We have created this resource hub full of educational content and to raise awareness of the three key issues around IP-based access: security, poor user experience, and lack of personalization.
There are many issues surrounding the complex nature of accessing digital content and at OpenAthens we are often asked our view. We recognize the need to look at the topic of access from the users’ perspective in parallel with the librarian’s vital role in curating published works so they are readily available to those who need them.
The way we all use technology, both as consumers and in business, has dramatically evolved since the current access methods were designed.
It’s a poor experience – for everyone
For users: personalization features can only be obtained via a separate log-in, requiring users to set up separate accounts with every publisher so they can access their search history, favorites and recommended content.
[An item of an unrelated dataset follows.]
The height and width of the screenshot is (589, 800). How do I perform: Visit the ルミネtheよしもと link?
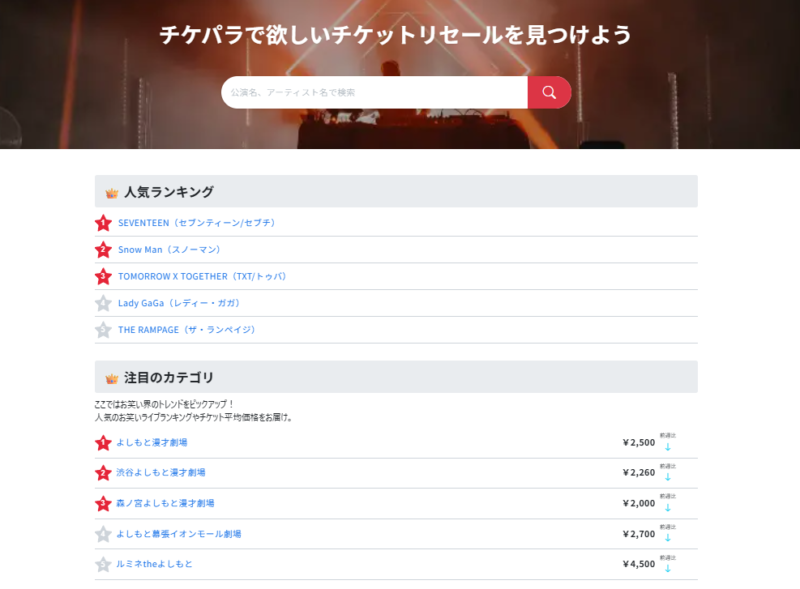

Read our blog to find out why proxies deliver a poor remote access experience for library users
For content providers: it’s not possible to recognize individual users. This means it’s difficult to investigate potential misuse and usage reports have little meaningful information as IP addresses describe organizations, not users .
Watch our webinar with Sari Francis, director of content protection services at Elsevier, to learn about the link between user journey and piracy.
Any access route which relies on IP recognition/proxy, referral URLs, or shared username/passwords is not secure – these methods can be exploited so publisher content can be made available on pirate sites. This could lead to publishers raising subscription prices to recover lost income.
OpenAthens fully support the NISO-approved RA21 recommendations for improved institutional access to scholarly content and the overarching aims of Seamless Access which acknowledges that personalized access can be consistent with user privacy.
For subscribing organizations: it’s not possible to proxy video and other non-text content, so you’ll end up paying for a workaround. With federated sign sign-on you will be able to differentiate between individual users along with details in regards to what sort of content users are accessing and how they are using it.